Having promised more government, he then promised more taxes — on “millionaires” and “companies with a lot of lobbyists,” of course. It was a bold affirmation of pre-Clintonian tax-and-spend liberalism
Why not? He had just won Round 1: raising rates. Round 2 is to raise yet more tax revenues by eliminating deductions. After all, didn't John Boehner offer him $800 billion of such loophole-closing revenues just a few weeks ago?
To paraphrase Churchill on the British Empire, Barack Obama did not become president of the United States to preside over the liquidation of the welfare state. On the contrary, he is dedicated to its expansion. He's already created the largest new entitlement in half a century (Obamacare). And he has increased federal spending to an astronomical 24.4 percent of GDP (the postwar norm is about 20 percent), a level not seen since World War II.
But this level of spending requires a significantly higher level of taxation. Hence his hardball fiscal-cliff strategy of issuing an ultimatum to Republicans to raise tax rates — or be blamed for a massive across-the-board tax increase and a subsequent recession.

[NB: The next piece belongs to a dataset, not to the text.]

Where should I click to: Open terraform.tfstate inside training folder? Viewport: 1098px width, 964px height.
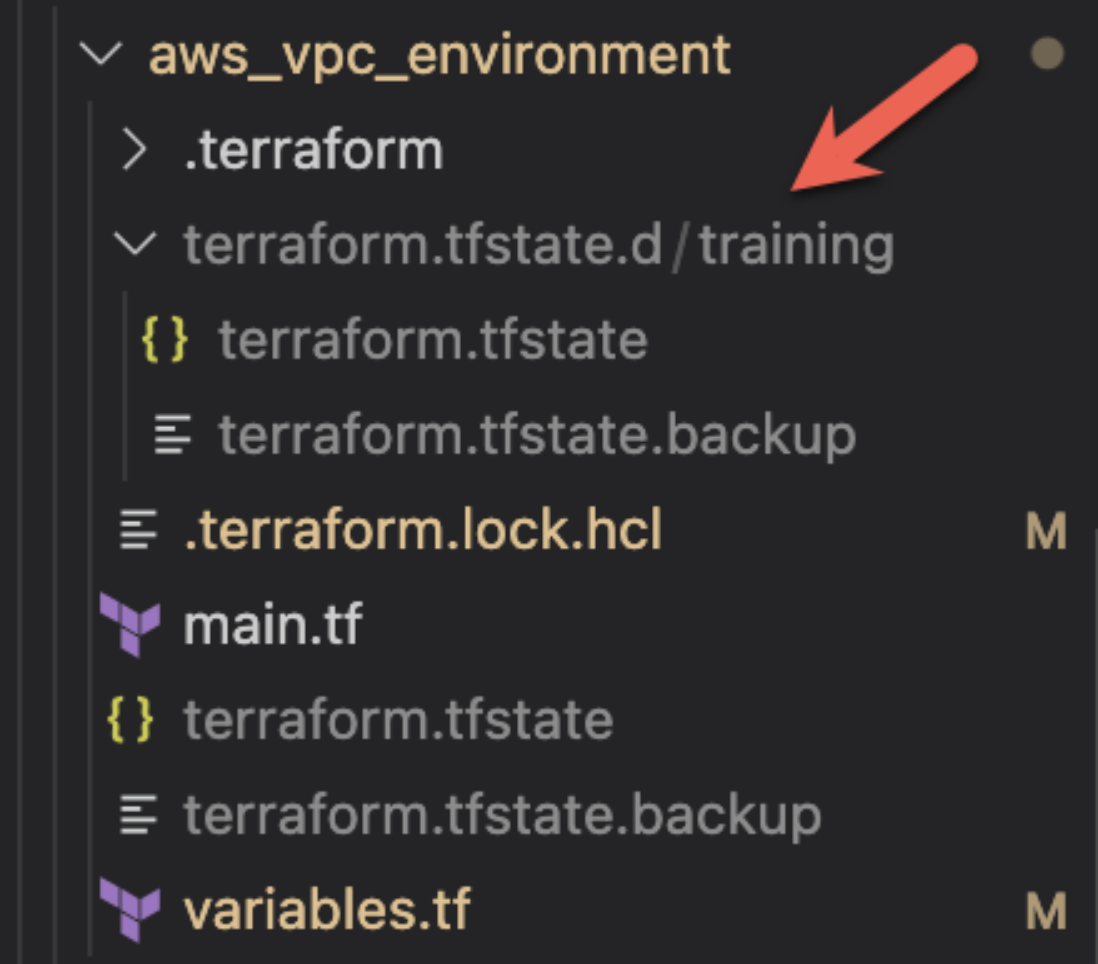click(433, 340)
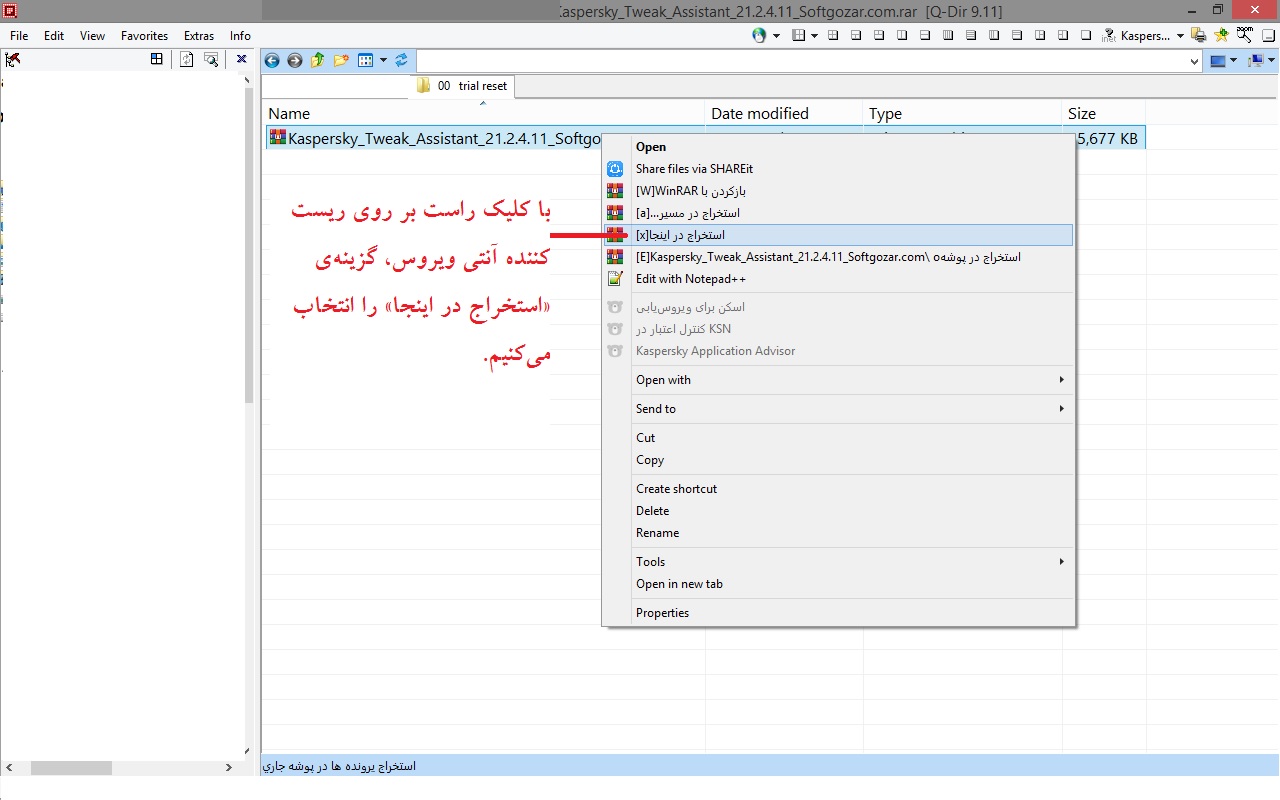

I'll get you the money by eliminating deductions, offered Boehner. No, sir, replied the president. Rates it must be.
Why the insistence?
(1) Partisan Advantage. As I wrote last month, the ultimatum was designed to exploit and exacerbate internal Republican divisions. It worked perfectly. Boehner's attempted finesse (Plan B), which would have raised rates but only for those making more than $1 million, collapsed amid an open rebellion from a good quarter of the Republican caucus.